A lot of people now believe that physical media (such as CDs and DVDs/BDs) have gone the way of the dinosaur. This fiction is being promoted by some huge corporate media megaliths that want you to get rid of anything you have in the way of physical media and just sign up for subscription services that you'll pay for for the rest of your life.
Anything that is not available via some kind of streaming or online access could just as well not exist for a lot of people.
The article on the Collinsport Historical Society about some selected DS DVD sets being streamed by public libraries via a protocol called HOOPLA was interesting. Part of the problem with this is that a lot of the people who think physical media went out the window circa 2005 also think that public libraries are on the way into the dustbin of history. Most don't even know where their local library is or how to go about getting a library card (I imagine you can do it online now but I don't know--I'm sure it varies in different states and systems).

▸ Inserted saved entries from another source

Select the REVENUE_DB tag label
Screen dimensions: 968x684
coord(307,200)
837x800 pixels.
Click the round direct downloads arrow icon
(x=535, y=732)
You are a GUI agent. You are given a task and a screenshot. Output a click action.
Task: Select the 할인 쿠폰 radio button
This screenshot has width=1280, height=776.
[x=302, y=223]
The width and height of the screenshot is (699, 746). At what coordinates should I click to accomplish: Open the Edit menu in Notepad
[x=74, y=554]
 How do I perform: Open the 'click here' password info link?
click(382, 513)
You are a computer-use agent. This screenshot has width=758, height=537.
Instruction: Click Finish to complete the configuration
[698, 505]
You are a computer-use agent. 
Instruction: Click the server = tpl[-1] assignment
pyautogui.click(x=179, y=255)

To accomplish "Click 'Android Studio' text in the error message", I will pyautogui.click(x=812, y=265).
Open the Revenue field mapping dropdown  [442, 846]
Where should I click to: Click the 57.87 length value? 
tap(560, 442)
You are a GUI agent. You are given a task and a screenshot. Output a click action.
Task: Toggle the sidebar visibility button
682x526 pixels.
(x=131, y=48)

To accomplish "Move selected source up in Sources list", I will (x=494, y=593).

As a librarian who works in technical services, which involves acquiring and cataloguing resources, the attitudes and trends that the top leaders in the profession are focusing on are extremely frustrating. In all fairness, those of us involved in "information management" or "metadata management" (just plain old librarianship no longer exists) are constantly bombarded with requests to learn about the hot new platform/protocol/service/space what have you... everything to do with information and media is now relentlessly driven by non-stop innovation because it's all about making people upgrade to the latest, shiniest new product. The top people have to manage all this and try to plan for a future where we're constantly being given new information about what libraries will look like and what kind of services we will be expected to provide.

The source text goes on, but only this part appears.